クラックやワイドクラックのルートであると重宝するギアラック。

 数年前から、「Arts and Climbsのブランド名で使い古されて廃棄されるクライミングロープをアップサイクルしたアイテムを作っている。実際に制作しているのは妻のみで、ぼくはもっぱらアイデアを出すだけなのだが、ベルトやカメラストラップ、コースターやバスケットにラグなど、日常で使えるアイテムをラインナップしている。ちなみにラグはパタゴニア名古屋ストアの試着室に敷いてもらっているのでお近くの方はぜひご覧いただきたい。そのなかでクライミングでの実用性も兼ねた人気アイテムがギアラックである。

 クラックではカムなどを使うため、ボルトルートより多くのギアが必要となる。ハーネスのギアラックでは足りないし、ワイドクラックでは腰回りをスッキリさせておきたい。そんなときに重宝するのが肩掛けのギアラックである。襷のように肩にかけてギアをぶら下げるのだ。

 ギアラックは昔から使われているアイテムのひとつなのだが、最近ヨーロッパのクラックエリアに通っていておもしろいことに気づいた。それは、北米ではいまも肩掛けのギアラックを使う人が多いのに対して、ヨーロッパではほとんど見かけないということだ。クラッククライミングの文化が根強くワイルドな北米に対し、スタイリッシュなスポートクライミングが盛んなヨーロッパ。そんな地域差なのだろうか、クライマーの愛用ギアにも違いが見て取れるのがおもしろい。

 ちなみに、日本ではいまもギアラックを使用する人の割合は多い。アメリカからフリークライミングが持ち込まれたことに由来するのだろう。ぼく自身はオンサイトトライやワイドクラックではギアラックを愛用しているが、短いクラックやカムのサイズがわかっているときにはハーネスのギアラックで済ませることが多い。

さまざまな点で一推しな「Arts and Climbs」のギアラック。

 ギアラックはさまざまなクライミングメーカーから発売されているものの、「Arts and Climbs」のギアラックはさまざまな点で一推しである。エコロジーであることはもちろん、すべて一点もので色や柄などお気に入りのものが選べる。さらに大切なのが実用的な使いやすさで、パッドが入っていなくて薄いためワイドクラックでもじゃまになりにくい、軽量で非常にコンパクトに携行できる、ロープの外皮を使っているので耐摩耗性に優れるなど、これまで使っていた有名メーカーのものよりも圧倒的に使いやすい。

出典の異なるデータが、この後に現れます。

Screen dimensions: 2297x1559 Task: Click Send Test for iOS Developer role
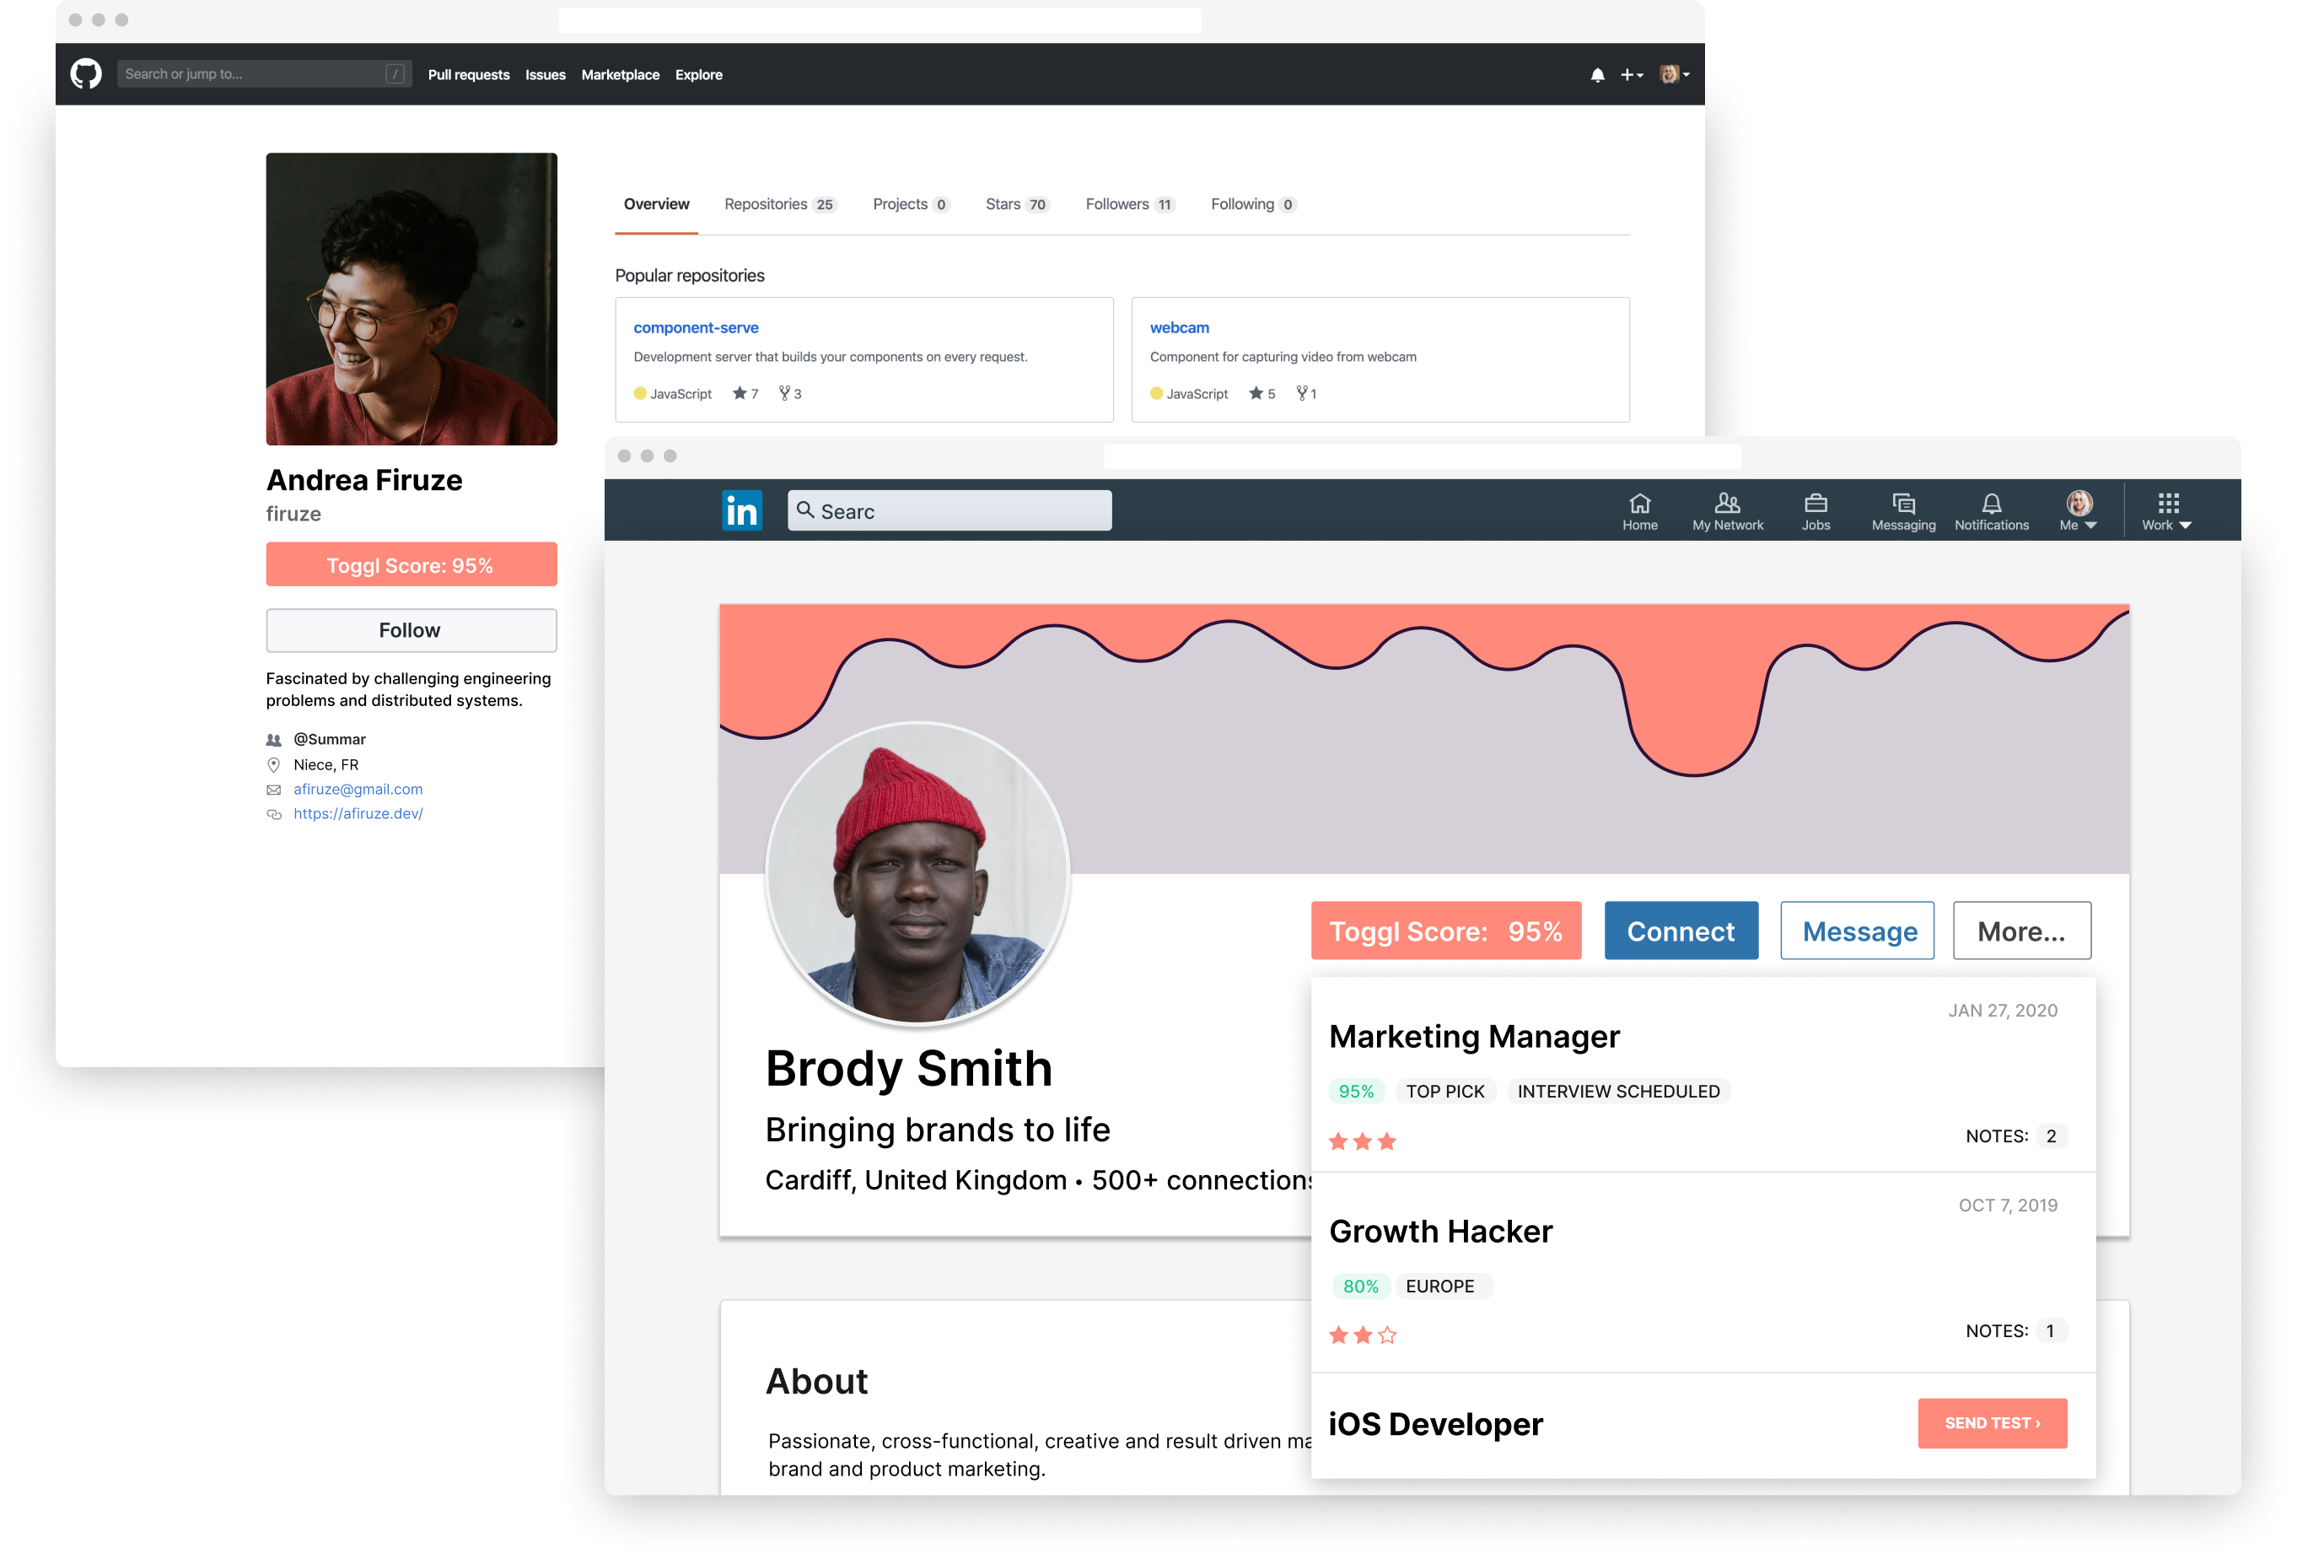point(1991,1424)
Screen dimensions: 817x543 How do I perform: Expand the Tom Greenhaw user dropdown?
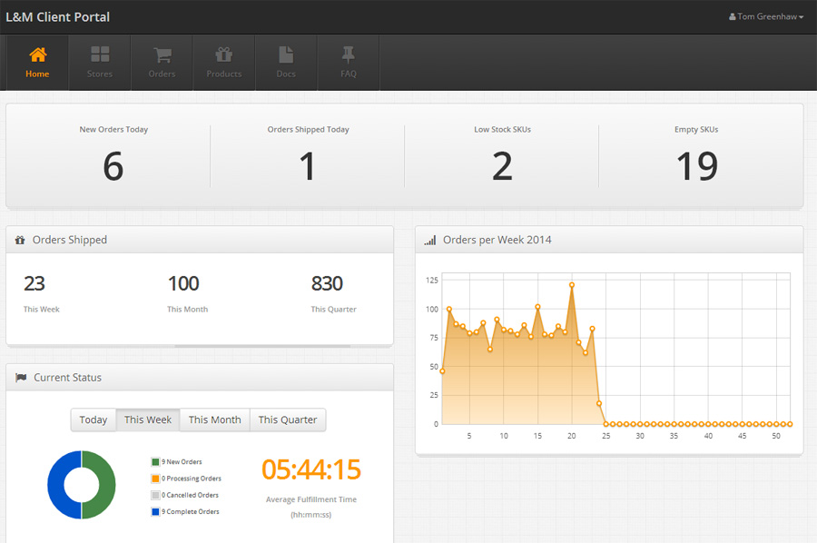[766, 17]
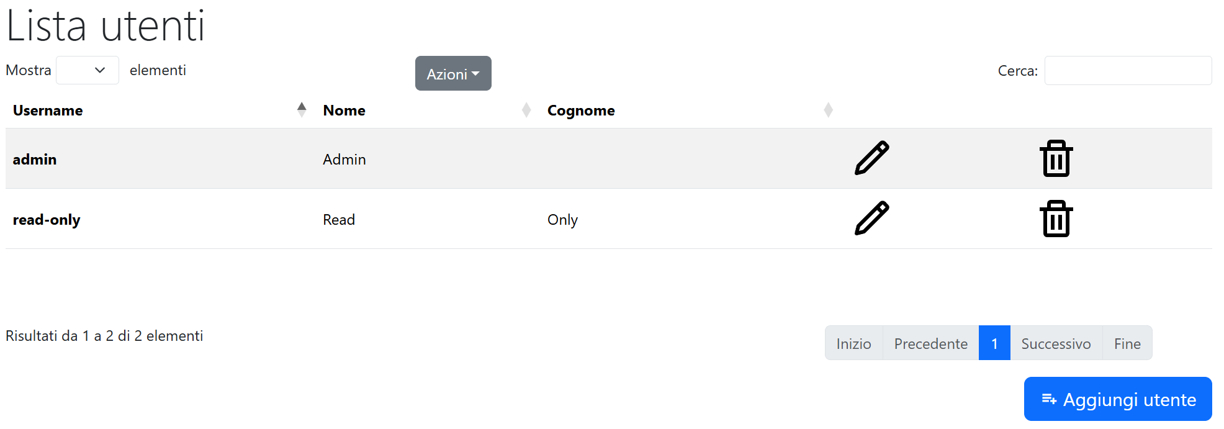The image size is (1224, 429).
Task: Jump to Fine pagination page
Action: click(1127, 343)
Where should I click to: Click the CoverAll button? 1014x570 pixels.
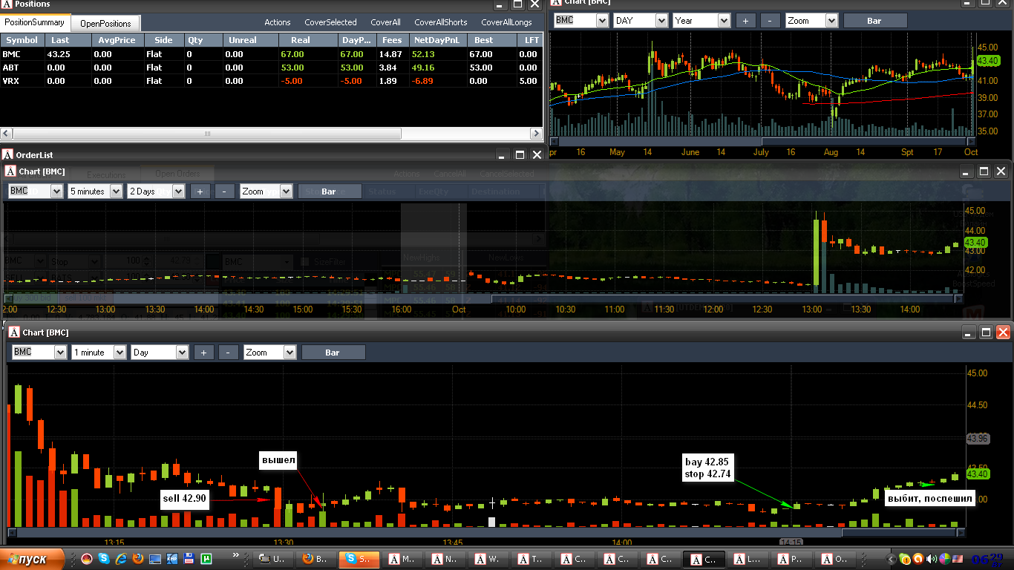pos(385,22)

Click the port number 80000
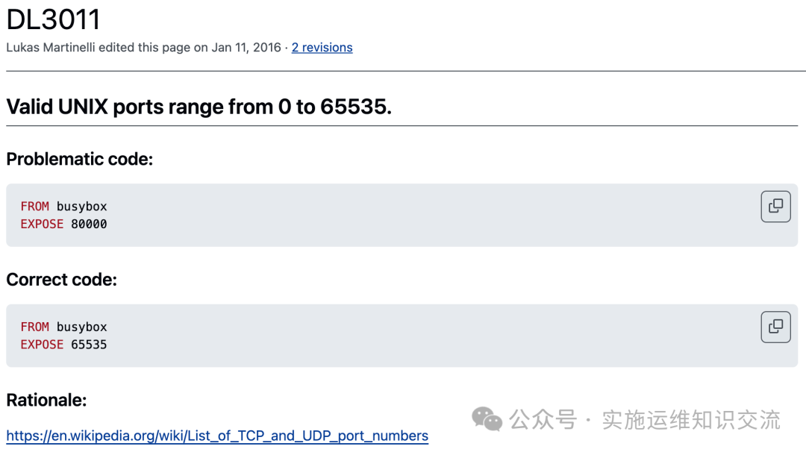point(89,224)

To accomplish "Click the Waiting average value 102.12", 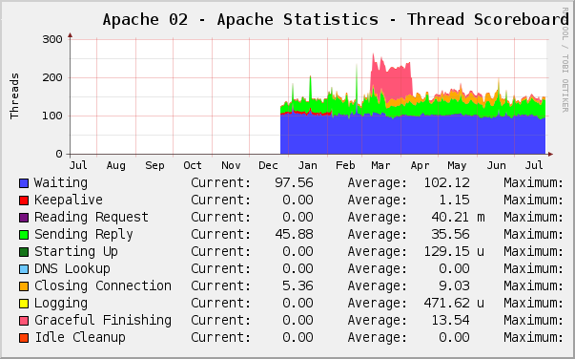I will pyautogui.click(x=446, y=182).
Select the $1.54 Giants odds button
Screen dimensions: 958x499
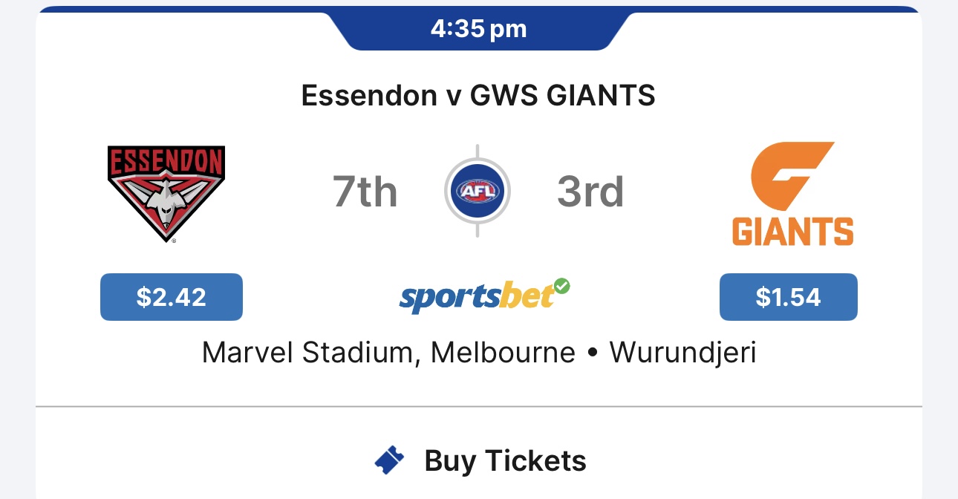[789, 297]
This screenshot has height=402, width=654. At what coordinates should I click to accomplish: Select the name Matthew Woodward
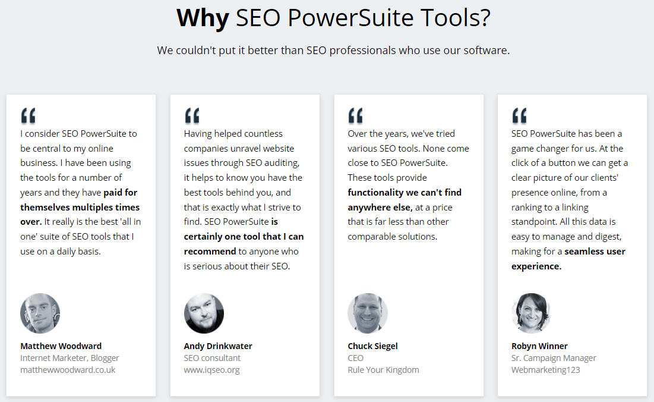[x=61, y=346]

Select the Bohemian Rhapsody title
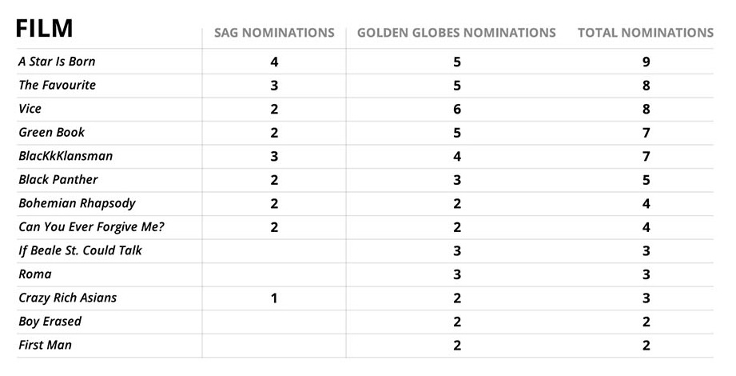coord(77,203)
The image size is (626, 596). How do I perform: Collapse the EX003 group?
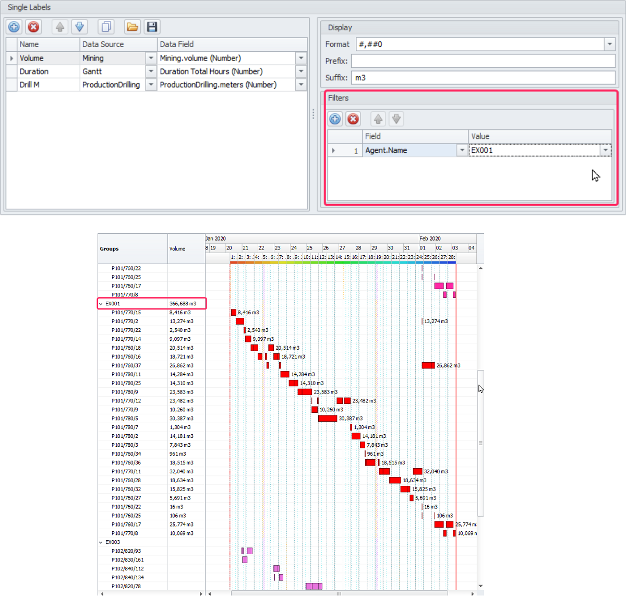(x=101, y=542)
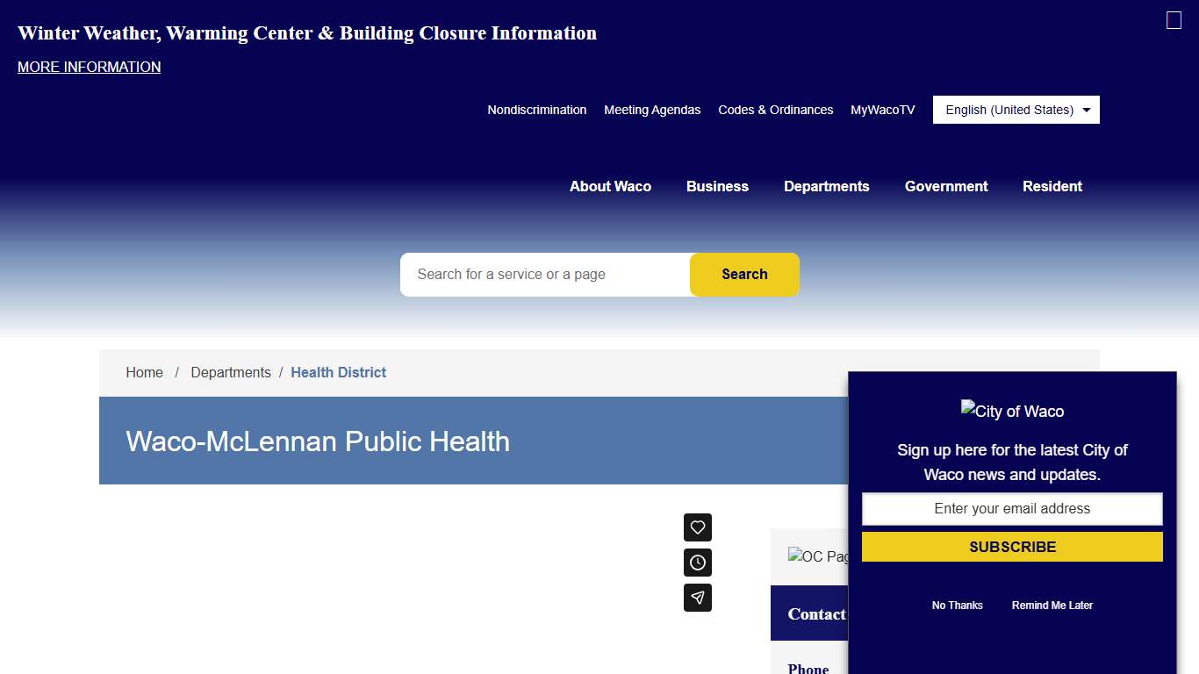Screen dimensions: 1199x674
Task: Expand the Departments menu
Action: tap(826, 186)
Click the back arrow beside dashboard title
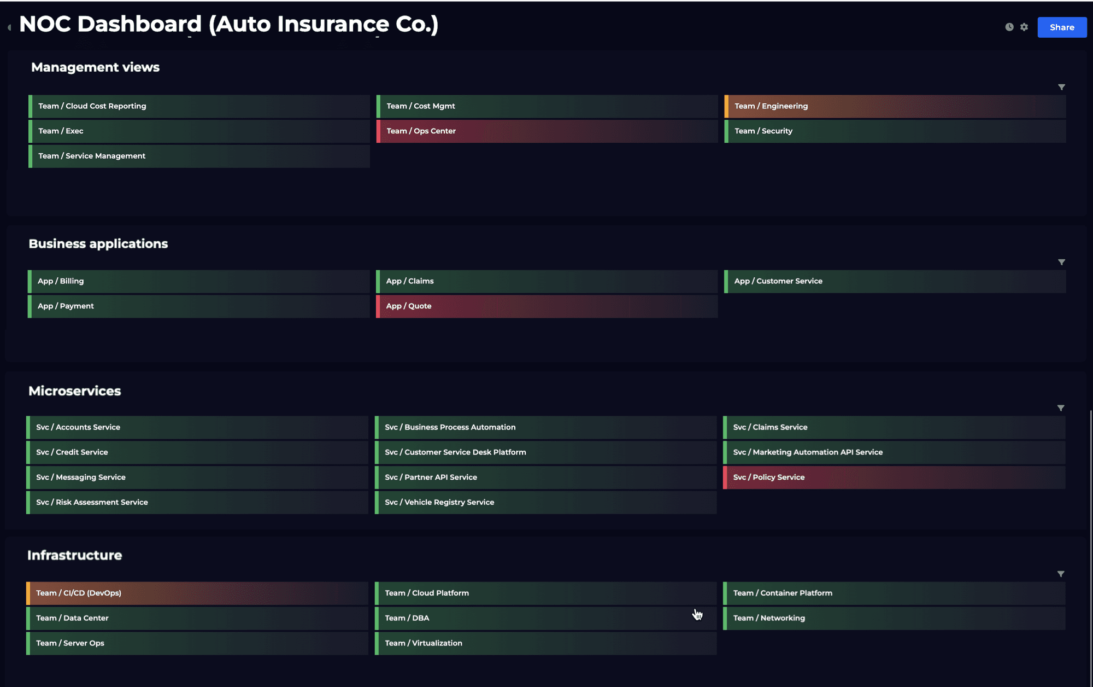1093x687 pixels. (9, 27)
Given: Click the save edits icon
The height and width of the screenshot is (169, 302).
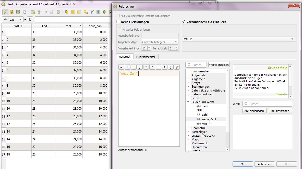Looking at the screenshot, I should pos(18,12).
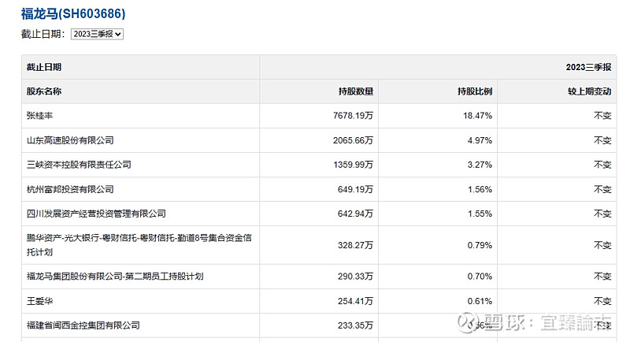Click 四川发展资产经营投资管理有限公司 shareholder name
Viewport: 630px width, 342px height.
(x=96, y=214)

 これまでは大きめのラックを4つ付けたものが主流だったが、クラックマスターのMさんのリクエスト&フィードバックを元に新たなエキスパートモデルを制作。ぼくも「Green Spit」を登った思い出のロープで作ってもらうことにした。ふたつの大きなラックを腰の位置に、チューブのない細引だけの小さなラックを胸元に3つ。さらにうしろに小ラックをひとつ付けた。大きなラックには通常の大きめのカムを。胸元の小ラックには核心ですばやく取り出したいカムやクイックドローなど軽めのギアのために。うしろの小さなラックは終了点やナッツキーなど登るときには使わないギアをラッキングする。チューブがないのでワイドクラックに挟まる際にも使いやすいはずだ。従来のものに比べてラッキングできるカムの数は少なくなるが、ここぞという本気トライのときにはかなり使いやすいと思う。

 今年の目標は「Arts and Climbs」の海外進出。ギアラックをバッグに詰めて、北米の岩場をめぐりたい。

著者:ライター・絵描き・クライマー/成瀬洋平

1982年岐阜県生まれ、在住。 山やクライミングでのできごとを絵や文章で表現することをライフワークとする。自作したアトリエ小屋で制作に取り組みながら、地元の岩場に通い、各地へクライミングトリップに出かけるのが楽しみ。日本山岳ガイド協会認定フリークライミングインストラクターでもあり、クライミング講習会も行なっている。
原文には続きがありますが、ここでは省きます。